Dorothy Sayers was a contemporary and friend to C. S. Lewis. She's celebrated as a feminist author, was a successful writer of detective novels, and was clearly seen as something of an interesting speaker: many of her "essays" are actually transcriptions of speeches she made.
She uses the word "obstreperous" in a sentence, and argues for plain English. I'm delighted!
The book is broken into three sections:
The Critical section is actually interesting, in a strange way. It largely consists of applying "Higher Criticism" to the Sherlock Holmes stories. She works on timelines and chronologies; on determining Holmes' university, college, and major; and on establishing the details of Watson's personal life. I still can't decide if I enjoyed that section.

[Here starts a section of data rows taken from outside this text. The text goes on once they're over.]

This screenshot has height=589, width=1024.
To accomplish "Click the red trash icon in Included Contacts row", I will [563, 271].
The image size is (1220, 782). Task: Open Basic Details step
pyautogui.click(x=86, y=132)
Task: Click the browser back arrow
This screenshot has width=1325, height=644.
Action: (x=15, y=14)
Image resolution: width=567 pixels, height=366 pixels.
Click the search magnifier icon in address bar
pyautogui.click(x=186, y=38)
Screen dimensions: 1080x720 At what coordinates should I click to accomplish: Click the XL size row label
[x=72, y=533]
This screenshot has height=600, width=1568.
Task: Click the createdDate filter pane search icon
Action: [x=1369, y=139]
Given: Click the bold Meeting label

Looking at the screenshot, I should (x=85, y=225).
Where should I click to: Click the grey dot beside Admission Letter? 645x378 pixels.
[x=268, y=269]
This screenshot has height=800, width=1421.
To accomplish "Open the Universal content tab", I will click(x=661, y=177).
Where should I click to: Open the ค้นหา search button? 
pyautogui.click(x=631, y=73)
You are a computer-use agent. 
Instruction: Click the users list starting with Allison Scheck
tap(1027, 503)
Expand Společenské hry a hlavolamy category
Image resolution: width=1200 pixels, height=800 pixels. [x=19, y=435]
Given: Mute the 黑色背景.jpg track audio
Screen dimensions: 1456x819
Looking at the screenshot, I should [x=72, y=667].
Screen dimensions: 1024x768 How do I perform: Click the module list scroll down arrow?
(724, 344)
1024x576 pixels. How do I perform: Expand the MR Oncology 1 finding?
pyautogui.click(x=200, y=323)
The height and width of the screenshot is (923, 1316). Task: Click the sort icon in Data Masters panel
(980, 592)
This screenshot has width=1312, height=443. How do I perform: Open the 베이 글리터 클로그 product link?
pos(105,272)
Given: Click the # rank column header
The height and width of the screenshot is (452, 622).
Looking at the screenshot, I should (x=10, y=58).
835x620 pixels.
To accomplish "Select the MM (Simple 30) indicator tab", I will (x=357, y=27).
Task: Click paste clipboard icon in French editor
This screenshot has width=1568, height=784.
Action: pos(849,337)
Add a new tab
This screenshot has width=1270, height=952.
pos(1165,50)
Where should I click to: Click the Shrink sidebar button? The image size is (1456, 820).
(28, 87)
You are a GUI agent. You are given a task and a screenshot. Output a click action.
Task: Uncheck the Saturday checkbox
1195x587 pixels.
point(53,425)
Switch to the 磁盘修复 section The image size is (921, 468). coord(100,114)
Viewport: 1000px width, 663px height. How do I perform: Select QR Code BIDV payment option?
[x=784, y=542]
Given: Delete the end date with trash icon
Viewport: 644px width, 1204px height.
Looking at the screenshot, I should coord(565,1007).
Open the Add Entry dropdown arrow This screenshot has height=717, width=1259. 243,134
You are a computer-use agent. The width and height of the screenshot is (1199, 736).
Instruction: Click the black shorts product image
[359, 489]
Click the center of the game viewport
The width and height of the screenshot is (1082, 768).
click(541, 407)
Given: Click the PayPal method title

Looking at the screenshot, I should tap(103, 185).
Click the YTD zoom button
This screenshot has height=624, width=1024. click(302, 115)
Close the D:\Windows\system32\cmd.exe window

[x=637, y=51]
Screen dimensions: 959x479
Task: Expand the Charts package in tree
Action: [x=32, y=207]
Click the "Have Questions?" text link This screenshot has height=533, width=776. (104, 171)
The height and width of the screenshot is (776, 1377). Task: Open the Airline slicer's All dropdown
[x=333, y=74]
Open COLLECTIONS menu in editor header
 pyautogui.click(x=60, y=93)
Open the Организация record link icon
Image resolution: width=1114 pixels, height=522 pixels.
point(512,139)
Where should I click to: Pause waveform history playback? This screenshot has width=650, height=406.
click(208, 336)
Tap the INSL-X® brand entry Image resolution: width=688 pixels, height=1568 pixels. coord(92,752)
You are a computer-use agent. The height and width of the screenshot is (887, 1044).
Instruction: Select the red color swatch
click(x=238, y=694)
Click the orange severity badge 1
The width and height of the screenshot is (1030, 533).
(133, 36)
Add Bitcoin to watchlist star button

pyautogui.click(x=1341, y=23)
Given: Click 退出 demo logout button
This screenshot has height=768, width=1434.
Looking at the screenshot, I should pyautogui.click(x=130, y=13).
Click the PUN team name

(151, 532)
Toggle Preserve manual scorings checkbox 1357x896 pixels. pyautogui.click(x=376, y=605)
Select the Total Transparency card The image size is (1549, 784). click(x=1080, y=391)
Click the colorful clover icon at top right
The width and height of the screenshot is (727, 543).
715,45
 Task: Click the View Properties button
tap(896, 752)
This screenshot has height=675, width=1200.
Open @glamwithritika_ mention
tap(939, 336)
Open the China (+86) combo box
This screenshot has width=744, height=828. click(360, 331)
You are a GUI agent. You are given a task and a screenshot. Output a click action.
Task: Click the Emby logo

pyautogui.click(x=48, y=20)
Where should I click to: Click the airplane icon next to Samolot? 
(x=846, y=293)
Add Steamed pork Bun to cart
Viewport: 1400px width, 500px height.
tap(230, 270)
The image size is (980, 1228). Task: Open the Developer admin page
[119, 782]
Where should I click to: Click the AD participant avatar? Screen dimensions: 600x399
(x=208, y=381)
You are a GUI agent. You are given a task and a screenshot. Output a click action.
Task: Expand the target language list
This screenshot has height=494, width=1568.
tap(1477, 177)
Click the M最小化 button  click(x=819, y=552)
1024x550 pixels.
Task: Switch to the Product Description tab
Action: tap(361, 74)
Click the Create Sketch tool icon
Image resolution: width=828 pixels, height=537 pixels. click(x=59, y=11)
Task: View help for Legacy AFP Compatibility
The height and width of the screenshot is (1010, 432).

I definitely enjoyed Political the best. These were largely WWII-era speeches, and are certainly patriotic in extolling the virtues of the English. In fact, her essay "They Tried to be Good" is perhaps the best of the book. She argues that Hitler came to power not because England was incapable of stopping him, but because they'd fallen into political correctness (not that it was called by such an appalling euphemism back then) that kept them from calling a spade a spade: that made it a crime to be English and to have an empire. As someone who works in higher education, I found her analysis and subsequent morals and warnings apropos, almost frightening in their clarity and perspicuity.
In the political essays were also two or three feminist articles that would be hailed as misogynist these days. Funny how standards change. Like Ayn Rand, she warned against allowing the individual to be reduced to a representative of a group. Sadly, the collectivists have won, and individual dignity is now generally regarded with contempt. We have earned the consequences that shall certainly come on us...
But the most compelling essays were her Theological, which are clearly written from a conservative Anglican (perhaps even Tractarian) viewpoint. I shan't even attempt to sum them up: they are worth the time and effort of getting this book. They are humourous, thoughtful, and terribly important.
My favourites in this section are "Christian Morality" and "A Vote of Thanks to Cyrus".
I'd never read Sayers before, although I'm a huge fan Charles Williams and C. S. Lewis---names almost always mentioned with hers. It was a wonderful read: I really feel like I've discovered a great mind.